The fallout from the increasingly preposterous "Duffygate" affair on Wednesday has been taken up by the press, to increased levels of bizarre after Gordon Brown went round to her house in Rochdale to apologise in person for the "bigot" comments that were unwittingly broadcast for the benefit of everyone who cared to listen. We have had the rather unedifying spectacle of 50 eager reporters, cameramen, the odd PR man all decamping on the front door of a working class widow in her late sixties, waiting for her to deliver a few tasty morsels about the PM who was caught ragging her behind her back. Now it isn't really a surprise the press would do this, and I can't really say that I'd really blame her if she, as a women of limited means wanted to make a few bob by talking to the press. Apart from a PR man from Bell Pottinger (more on them later.), she had refused to say anything. But what was unusual, and was picked up on by the other reporters was the absence of any Sun reporters in the scrum. Surely a newspaper so visibly supporting David Cameron would relish a story that would damage the opposition? Where could they be? Then they all realised like any other object composed in 3 dimensions, a house has a rear that is obstructed to those seeing it from the front, and they scarpered to the back where 2 guys from the Sun were apparently taking photographs in her kitchen (they'd snuck in through hedges at the back. I doubt a flipping big camera being shoved in the foliage does wonders for the Leylandi.) and were seen coming out of her house looking remarkably dejected. According to Fleet Street gossip, Richard Moriarty - a Sun reporter, had good reason to look glum. He had offered her (reportedly) between £20 000 to £70 ooo to spill the beans. But he had also asked could she really lay into Brown, and would she mind endorsing David Cameron as well. As a Labour voter she stuck to principle and told him to get lost. It's certainly a strange affair when PM's and high ranking journalists are more afraid of standing up to Rupert Murdochs empire, rather than a paunchy pensioner from a provincial Northern town. Now normally I would stop the article here, as a charming tale of one - nil for "normal folk" putting the political / media elite to shame. But it produced further twists, and accusations of foul play, that wedged it all out of proportion for a while.
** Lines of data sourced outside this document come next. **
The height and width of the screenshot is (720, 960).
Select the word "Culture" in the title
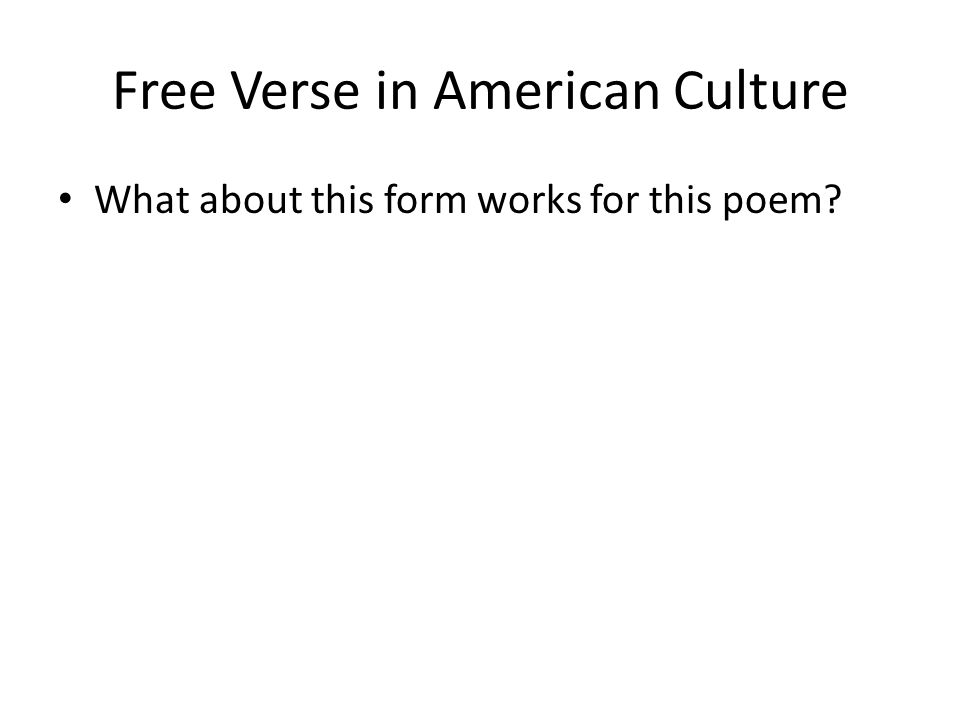tap(761, 91)
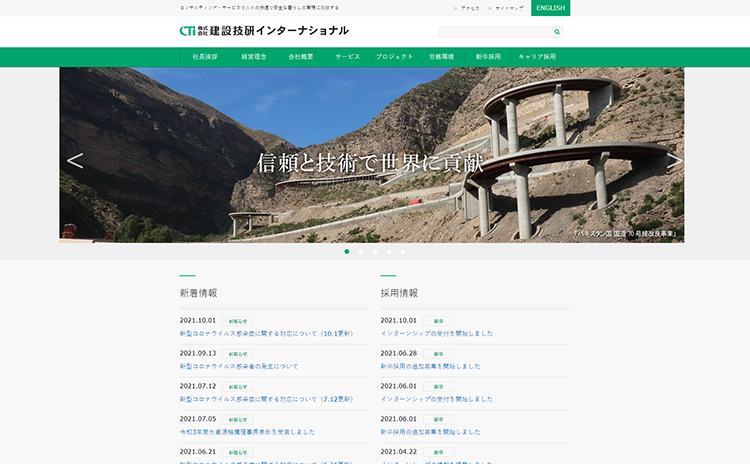The height and width of the screenshot is (464, 750).
Task: Open the 2021.09.13 コロナ感染者の発生 news link
Action: tap(239, 367)
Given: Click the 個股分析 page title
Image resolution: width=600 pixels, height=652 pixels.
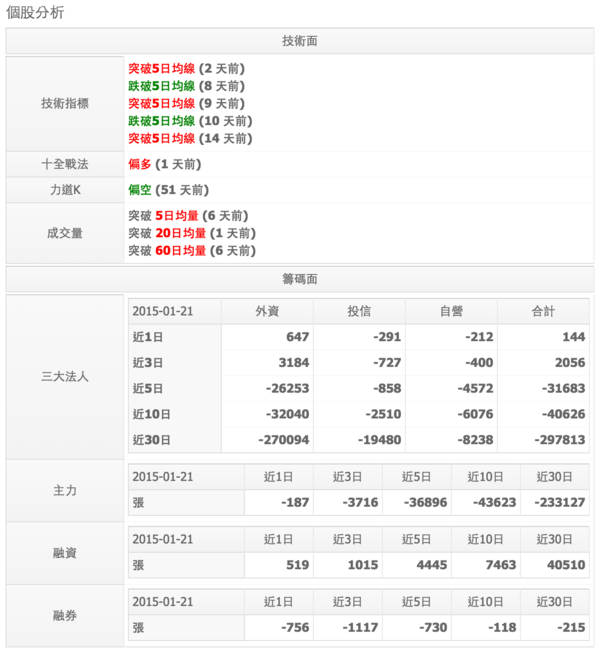Looking at the screenshot, I should (x=35, y=12).
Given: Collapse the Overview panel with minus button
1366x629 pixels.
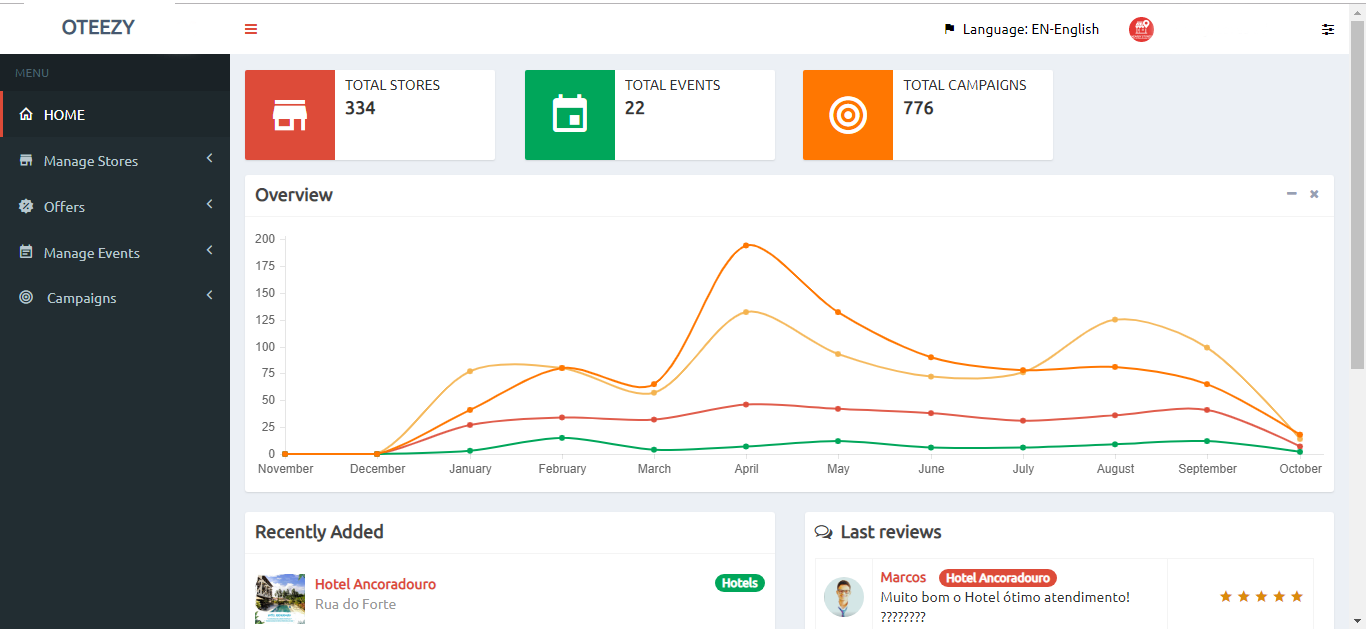Looking at the screenshot, I should pos(1292,194).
Bell Pottinger had set alarms ringing (see what I did there.) to those who knew about that PR company, and thought something iffy was afoot. The founder of it; Tim bell, was a big advertising guru for Maggie Thatcher in the 70's, and the currant chairman is a Tory activist who had gloated about Browns misfortune on his blog. Did the Bell Pettinger guy visiting Mrs Duffy also want her to shovel some shit at Brown? Astonishingly this wasn't the end of the suspicions that the whole thing was a bit dodgy. There was a counterclaim leveled against the firm that another Labour supporting director (who was Tony Blairs director of communication, after Alastair Campbell.) had stepped in before the hostile [to Labour] press to negotiate some form of damage limitation exercise with her! And that's not even getting into the role that the firm played in faking the moon landings (I made that last one up.). the actual reason the Bell Pottinger guy was there was that Mrs. Duffy had panicked about the press intrusion, rang her daughter to see what to do. The daughter just happened to work for a solicitors that used the services of a PR firm called... Bell Pottinger, who she asked to help her mum out. No greater conspiracy after all.

The twists and turns of this strange affair highlight the shady world of media PR pretty well. What they don't highlight is a sense of proportion and priority in media coverage of this election.